“Stop the glorification of busy.”
Category Archives: Quotes to Ponder
like a child
“It may be that we have lost our ability to hold a blazing coal,
move unfettered through time,
to walk on water,
because we have been taught that such things have to be earned;
we should deserve them;
we must be qualified.
We are suspicious of grace.
We are afraid of the very lavishness of the gift.
But a child rejoices in presents!”
-Madeleine L’Engle, Walking on Water: Reflections of Faith and Art
daily life
“Let us remember that the life in which we ought to be interested is “daily” life. We can, each of us, only call the present time our own….Our Lord tells us to pray for today, and so he prevents us from tormenting ourselves about tomorrow. It is as if [God] were to say to us: “[It is I] who gives you this day [and] will also give you what you need for this day. [It is I] who makes the sun to rise. [It is I] who scatters the darkness of night and reveals to you the rays of the sun.”
-Gregory of Nyssa On the Lord’s Prayer
trying to hold on to control
IF
I hold on to choices of any kind,
just because they are my choice;
if I give any room to my private likes and dislikes,
then I know nothing of Calvary Love.
-Amy Carmichael, If
incarnation
“There is nothing so secular, that is cannot be sacred,
and that is one of the deepest messages of the
Incarnation.”
-Madeleine L’Engle, Walking on Water: Reflections of Faith and Art
by love
“By love God may be gotten and holden, but by thought or understanding, never.”
-Author Unknown, The Cloud of Unknowing
the rhythm of our thoughts
“Do not forget Him!
Think of Him often:
adore Him ceaselessly:
live and die with Him.
That is the real business of a Christian; in a word, it is our profession. If we do not know it we must learn it.”
-Brother Lawrence
choosing joy
“For me it is amazing to experience daily the radical difference between cynicism and joy. Cynics seek darkness wherever they go. They point always to approaching dangers, impure motives, and hidden schemes. They call trust naive, care romantic, and forgiveness sentimental. They sneer at enthusiasm, ridicule spiritual fervor, and despise charismatic behavior. They consider themselves realists who see reality for what it truly is and who are not deceived by “escapist emotions.” But in belittling God’s joy, their darkness only calls forth more darkness.
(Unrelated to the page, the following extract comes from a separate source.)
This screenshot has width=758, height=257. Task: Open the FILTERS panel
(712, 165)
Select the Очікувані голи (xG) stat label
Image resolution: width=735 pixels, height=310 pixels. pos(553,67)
People who have come to know the joy of God do not deny the darkness, but they choose not to live in it. They claim that the light that shines in the darkness can be trusted more than the darkness itself and that a little bit of light can dispel a lot of darkness. They point each other to flashes of light here and there, and remind each other that they reveal the hidden but real presence of God. They discover that there are people who heal each other’s wounds, forgive each other’s offenses, share their possessions, foster the spirit of community, celebrate the gifts they have received, and live in constant anticipation of the full manifestation of God’s glory.”
-Henri Nouwen, Return of the Prodigal
motherhood
“The deal is — Motherhood isn’t sainthood and we’re all a bunch of sinners here and don’t let anyone tell you any different — pushing something out of your womb doesn’t make you a better woman. Real Womanhood isn’t a function of becoming a great mother, but of being loved by your Great Father. Someone write that on a card with a bouquet of flowers. We all need that.
We all need that for the days that we hated our mothers — or hated being a mother.
When no room was big enough to find peace and no clock could tick fast enough to just get the day over with, and the truth is, facades only end up suffocating us all and it’s only telling the truth that lets you breathe –
and there really were days that felt pretty bad and looked pretty ugly.
And maybe that’s what it really was — maybe the days were pretty and ugly. Pretty…Ugly.
The ugly beautiful of reality and love and humanity and what it means to become real.
That was what was happening: the stacks of dishes and everests of laundry and the tantrums of toddlers and teenagers and tired mamas and all the scuffed up walls down the hall and through the heart, they were all wearing down the plastic of pride, wearing us down to the real wood of grace and the Cross. It really is okay.
To lose it and be found, to be rubbed the wrong way to be come the rightest way, to let all the hard times rub you down to real.”
changing ourselves
“We have real difficulty here because everyone thinks of changing the world, but where, oh where, are those who think of changing themselves? People may genuinely want to be good, but seldom are they prepared to do what it takes to produce the inward life of goodness that can form the soul. Personal formation into the likeness of Christ is arduous and lifelong.”